It's as if evil is an entity that puts the characters' moral choices to the test. So characters "full of light" can be corrupted to evil, whether humans, elves, or anyone else. Where individual needs, pride, greed, anger, hatred, desire for revenge, obsession with objects, need for power and knowledge, among others, are feelings that, depending on their intensity, can become harmful and corrupt them for the "evil". I have a feeling that Tolkien's characters are "good light", if dont corrupted by selfishness.
What I liked the most when I read The Hobbit was:
A) The Hobbit is a light, unpretentious read, promises nothing and delivers everything, the journey has the right tone and pace, without being so tiring, it is focused on a single protagonist, dear Bilbo, who is not the hero archetype conventional "strong and badass", but still charming in his actions, he is comical, grumpy, brave and sensible all in a single character, which makes him multidimensional, showing his growth along the journey.
B) Despite being a more "soft and childish" adventure, it still teaches us a lot about launching ourselves into the world even if everything is uncertain, about friendship, about greed and its evils, about the journey being important to define who we are, that it changes us but that we must not lose the essence.
C) The plot is not that "cliché" of the "young hero who has to struggle and sacrifice himself for a good cause of good against evil", here it all started just as a adventurous "treasure hunt".
D) The protagonist is only one, but he is enough in the plot, which teaches us: not to be afraid to explore the world around us, to care for friendships, that gold is not more important than life, to value the people who we have on our side, that everything in life is ups and downs, that despite the journey bringing some suffering we can still choose to see the beautiful side of life and continue living. Also, Bilbo is not someone who becomes a "winner" in the end, he just grows stronger and discovers who he is throughout his adventure, changing the fate of everyone around him in the end and in the future. With Bilbo, we discovers that “having it all” shouldn't be the goal, that greed corrupts everyone around us and that money doesn't buy everything. That it is better to value life, simple things and friendships and that it is not worth wasting such things at the expense of petty wars.
The Hobbit is a light and deep book when it has to be, makes you laugh and cry, in addition the "world" where the plot takes place is incredible without Tolkien having to make long descriptions of the environment and add various information about the world that created. This added to the fact that Bilbo is a very active/proactive and charismatic character makes the book a delight.
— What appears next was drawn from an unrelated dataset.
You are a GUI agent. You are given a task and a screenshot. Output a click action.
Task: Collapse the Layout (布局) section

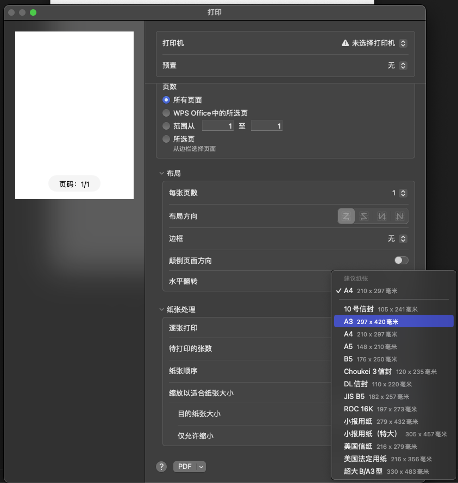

That's why I find it curious that it is precisely in the Tolkien “children's book” where there is greater moral flexibility, but in LotR and Silmarillion an even more visible "line" is created in the plot where there is "the undeniable and good side versus the nefarious and undoubted side of evil".
I understand why I liked The Hobbit more (more focused on a single protagonist and the central plot has nothing to do with "saving the world from something nefarious evil") besides that I get attached much easier to characters instead of the plot, I prefer individuality of the characters and I like books that give primacy to psychological factors, thinking, aptitudes, interests, desires, inclinations, feelings, sensations, emotions, flaws, defects, learnings and intuitions of the characters, and Bilbo stole my heart in the approximately 300 pages of which he is the protagonist.
It revolts me to be insulted by fans of LotR's books - and movies - just because I prefer The Hobbit. I think respect should come above all, besides the fact that demeaning a book because it is more "childish" is silly, it's as if people are saying that there is no learning and excellent lessons in children's things, like being "for children" were inferior.
I think children's books need to define much more what "is right and what is wrong" since their target audience are children without much sense of discernment, while "adult" books don't need much of this because it is assumed that their audience is more enlightened.
- Hence my surprise to see that morals are more “flexible” and exists ambiguity  in The Hobbit, while in LotR there is an obvious “line” of who “are the good guys and who is the evil side” (I swear, have you seen my post from a mother who came to ask me about using The Hobbit at school because her think it is not appropriate for children because Bilbo is a thief? You see it's a "children's book", but it leaves room for questioning, the narrative has a very "Flexible" moral in The Hobbit, which I think is unusual for children's books).
So I'm always get emotional with  who see this book as more than "a silly childish narrative" and I love talking about The Hobbit. I thank you, for giving me this opportunity.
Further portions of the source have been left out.